**INPUT FOR THIS TASK:**
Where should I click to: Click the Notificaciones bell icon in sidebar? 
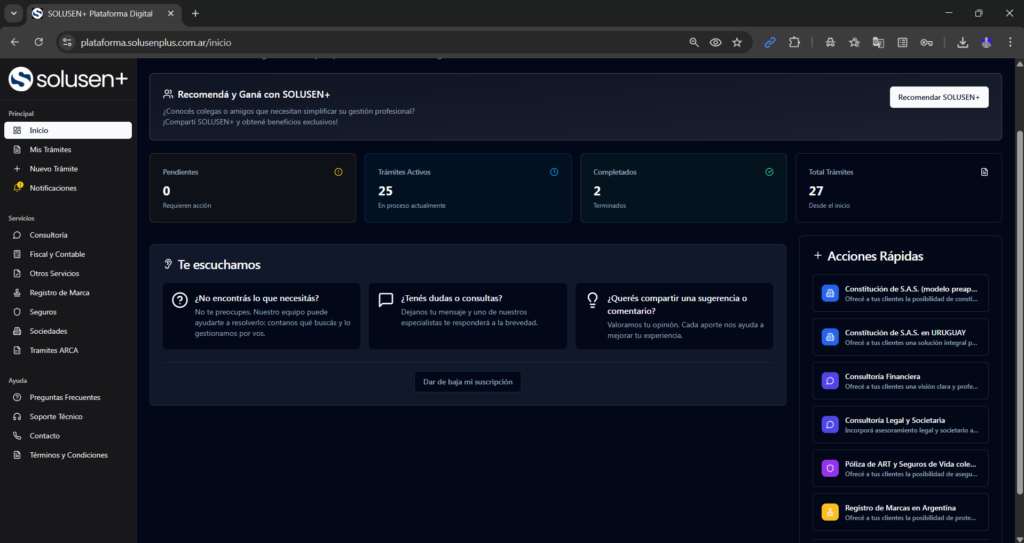[17, 188]
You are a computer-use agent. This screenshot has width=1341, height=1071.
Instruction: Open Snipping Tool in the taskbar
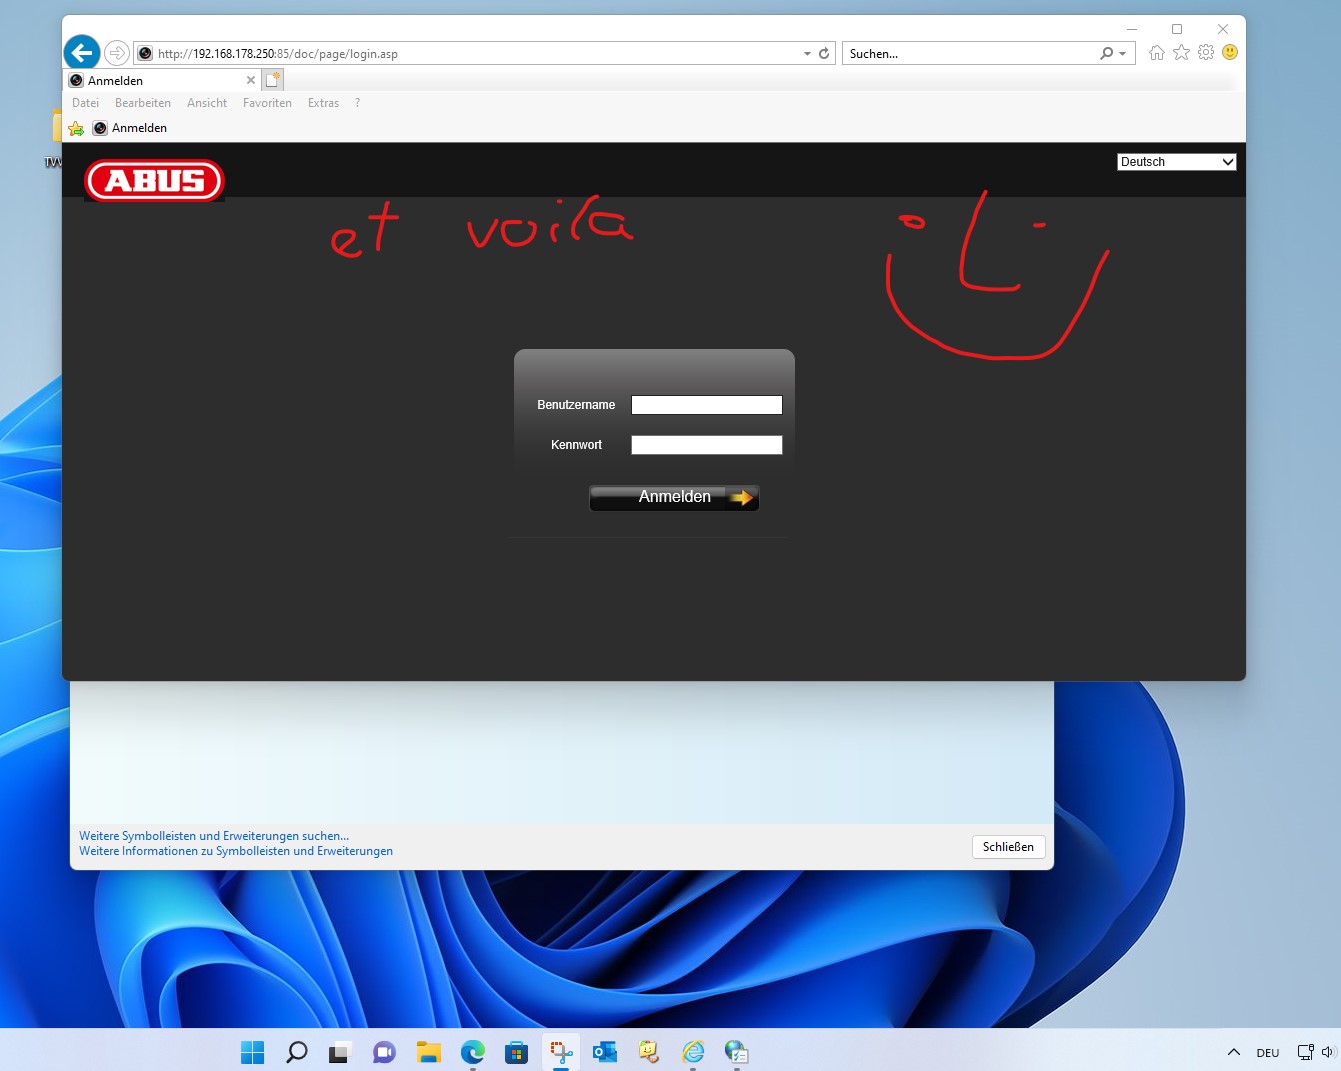point(561,1052)
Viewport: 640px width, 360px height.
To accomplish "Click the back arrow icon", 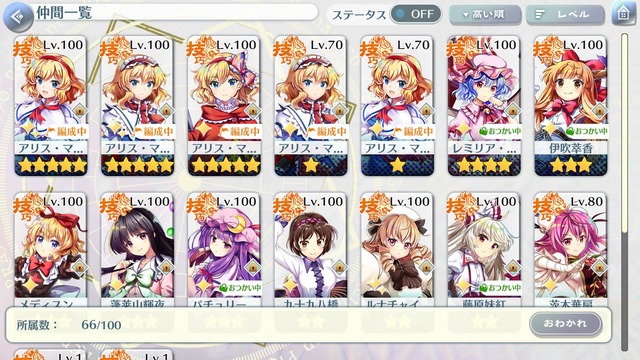I will pos(18,17).
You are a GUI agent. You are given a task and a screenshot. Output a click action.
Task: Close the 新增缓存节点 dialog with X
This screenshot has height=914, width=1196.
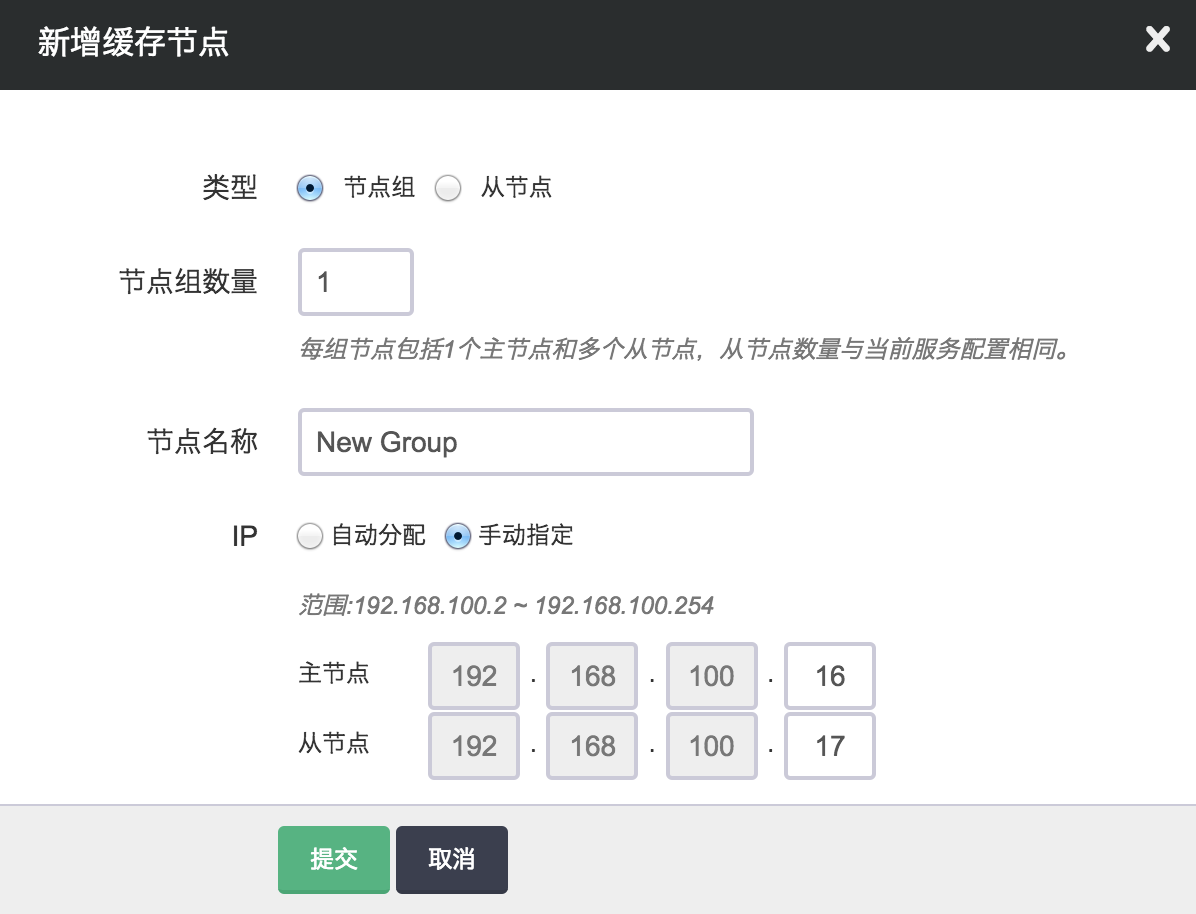[x=1157, y=41]
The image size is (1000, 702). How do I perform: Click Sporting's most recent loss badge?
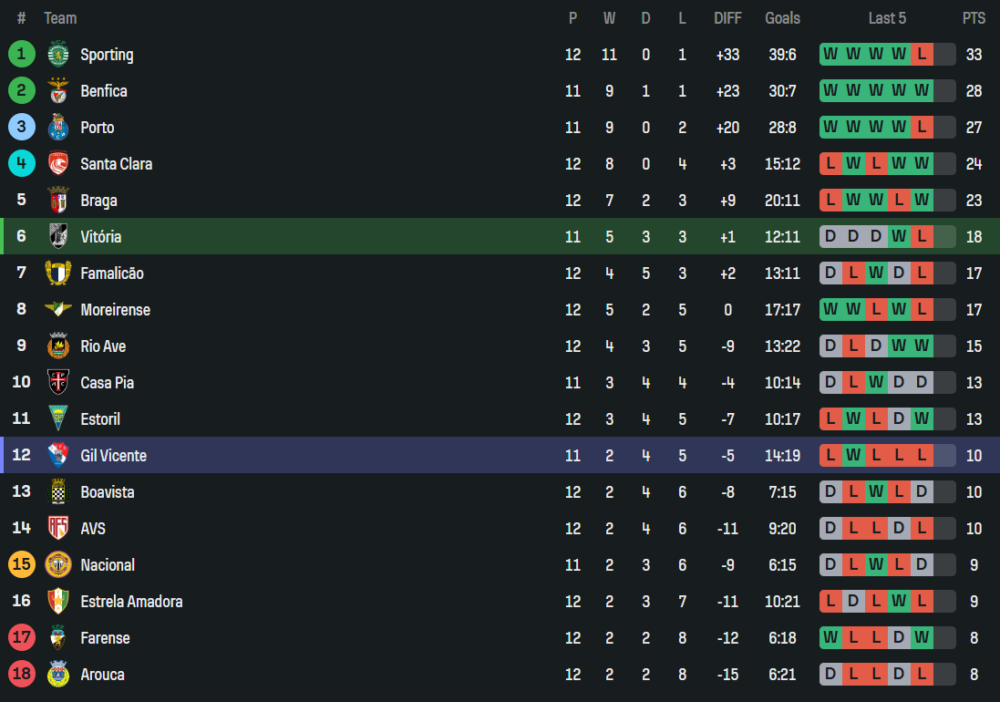(x=922, y=55)
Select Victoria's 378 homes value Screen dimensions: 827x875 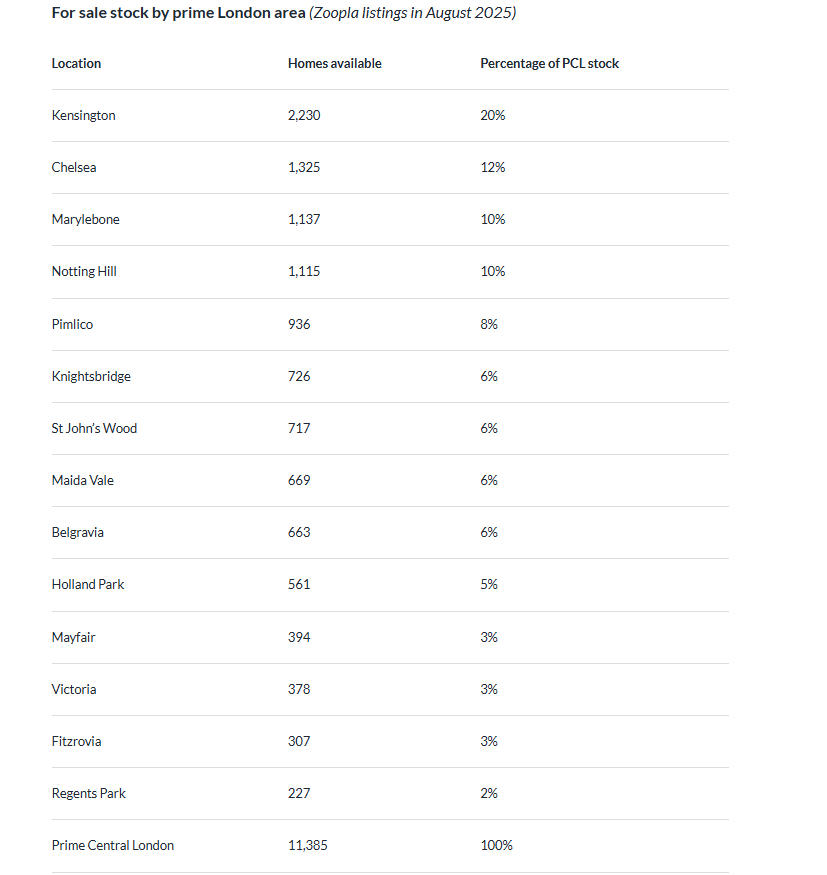tap(299, 689)
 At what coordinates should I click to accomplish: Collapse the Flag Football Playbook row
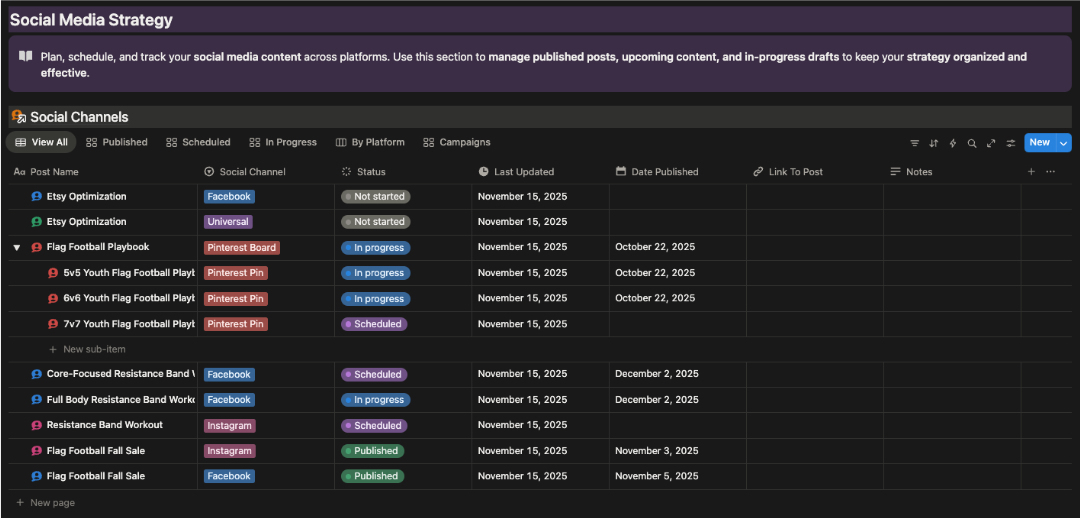[x=17, y=248]
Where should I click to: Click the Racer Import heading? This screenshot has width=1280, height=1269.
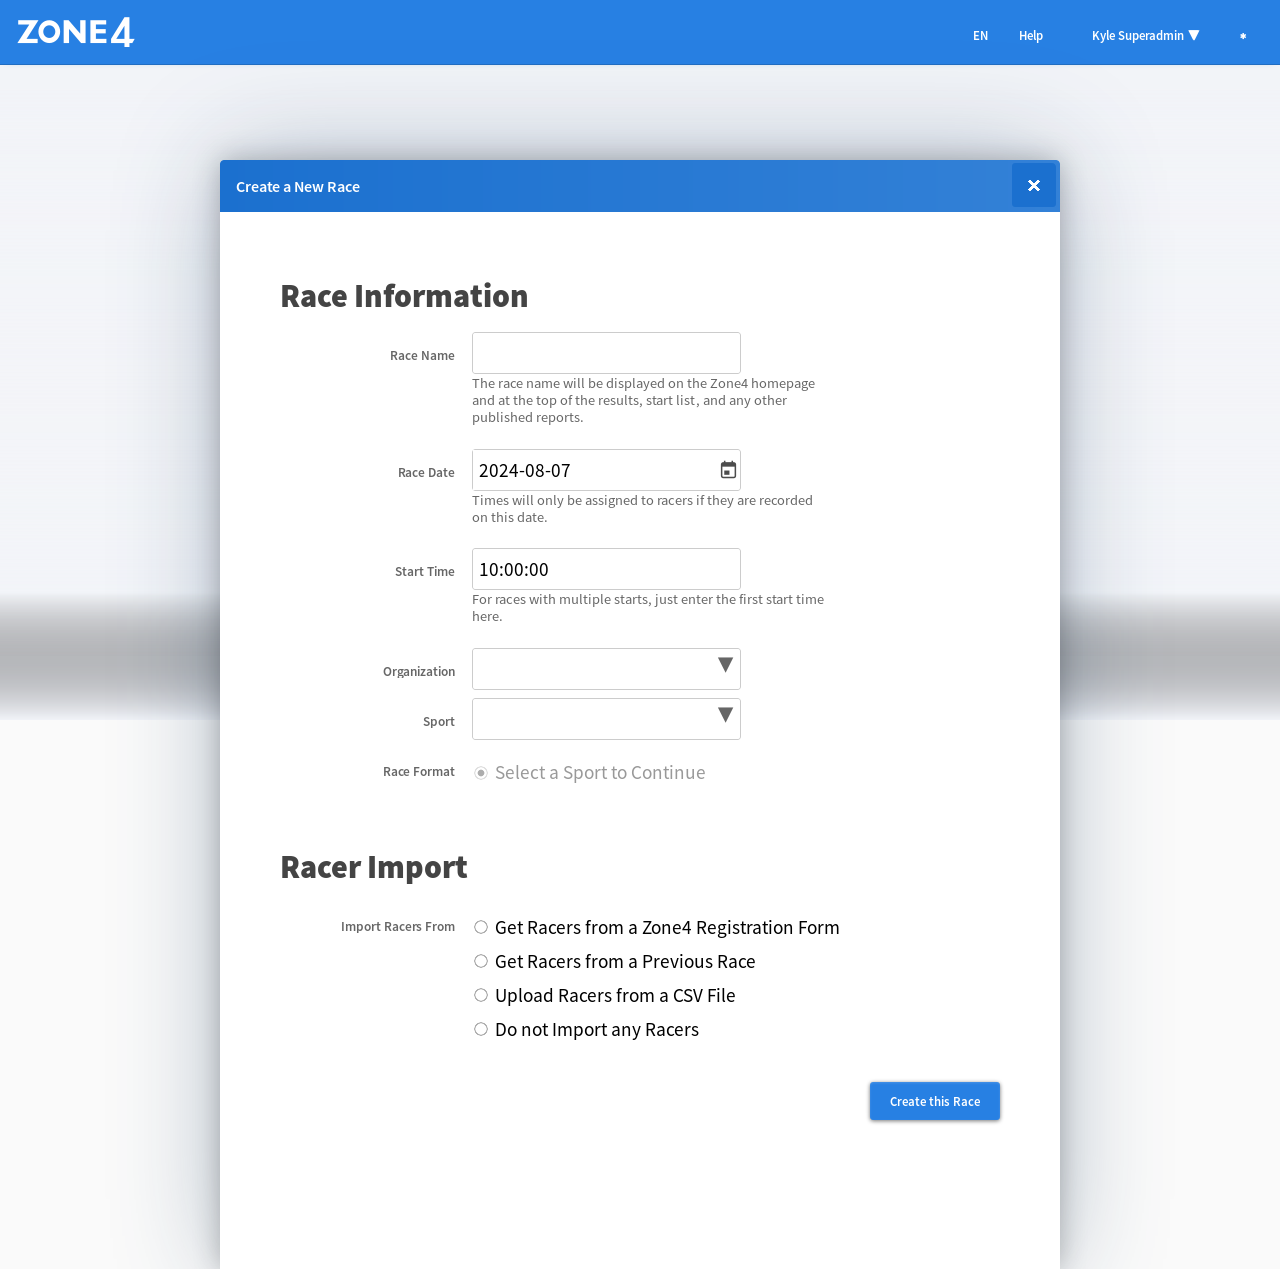374,867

**DIRECTIVE:** Could you turn the material from its start through the line containing "point(561,1052)" into a JSON list of strings, with one string per line, no blank lines, and the pictures left out?

**TASK ANSWER:**
[
  "Where should I click to: Click the Notificaciones bell icon in sidebar? ",
  "[17, 188]",
  "You are a computer-use agent. This screenshot has width=1341, height=1071.",
  "Instruction: Open Snipping Tool in the taskbar",
  "point(561,1052)"
]